▶ [YOUR INSTRUCTIONS]:
Please find how many lines of the data contain the string "computer", and respond with that number only.

Collected data:
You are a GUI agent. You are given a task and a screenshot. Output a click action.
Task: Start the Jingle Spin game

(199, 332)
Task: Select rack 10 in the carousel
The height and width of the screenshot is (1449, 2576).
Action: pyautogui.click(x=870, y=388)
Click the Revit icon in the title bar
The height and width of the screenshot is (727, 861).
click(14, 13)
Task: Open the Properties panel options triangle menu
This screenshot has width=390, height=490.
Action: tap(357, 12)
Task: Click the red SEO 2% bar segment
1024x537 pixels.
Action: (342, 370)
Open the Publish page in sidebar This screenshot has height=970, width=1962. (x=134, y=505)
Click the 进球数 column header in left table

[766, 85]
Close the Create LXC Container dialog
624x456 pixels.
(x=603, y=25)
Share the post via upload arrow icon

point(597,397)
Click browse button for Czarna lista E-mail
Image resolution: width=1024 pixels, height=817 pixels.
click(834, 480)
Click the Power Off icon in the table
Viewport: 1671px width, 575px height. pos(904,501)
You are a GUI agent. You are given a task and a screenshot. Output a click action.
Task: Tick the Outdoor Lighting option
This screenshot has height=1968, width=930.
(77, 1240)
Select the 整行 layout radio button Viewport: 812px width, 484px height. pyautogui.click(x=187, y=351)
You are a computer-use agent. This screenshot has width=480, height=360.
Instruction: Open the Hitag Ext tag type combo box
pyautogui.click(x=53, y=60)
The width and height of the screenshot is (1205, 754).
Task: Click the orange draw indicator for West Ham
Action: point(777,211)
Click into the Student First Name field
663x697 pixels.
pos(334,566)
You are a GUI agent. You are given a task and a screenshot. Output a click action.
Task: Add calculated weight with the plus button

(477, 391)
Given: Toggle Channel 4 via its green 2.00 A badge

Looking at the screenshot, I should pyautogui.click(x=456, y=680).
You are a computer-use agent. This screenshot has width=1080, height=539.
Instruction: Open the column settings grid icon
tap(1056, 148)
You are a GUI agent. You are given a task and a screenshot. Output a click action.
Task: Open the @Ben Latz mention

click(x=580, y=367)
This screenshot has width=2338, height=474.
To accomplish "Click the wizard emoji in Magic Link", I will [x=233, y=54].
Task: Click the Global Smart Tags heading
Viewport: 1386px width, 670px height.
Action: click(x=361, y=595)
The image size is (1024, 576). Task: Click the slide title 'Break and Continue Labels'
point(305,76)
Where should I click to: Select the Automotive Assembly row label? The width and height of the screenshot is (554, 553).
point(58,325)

▶ [EXERCISE RESPONSE]:
2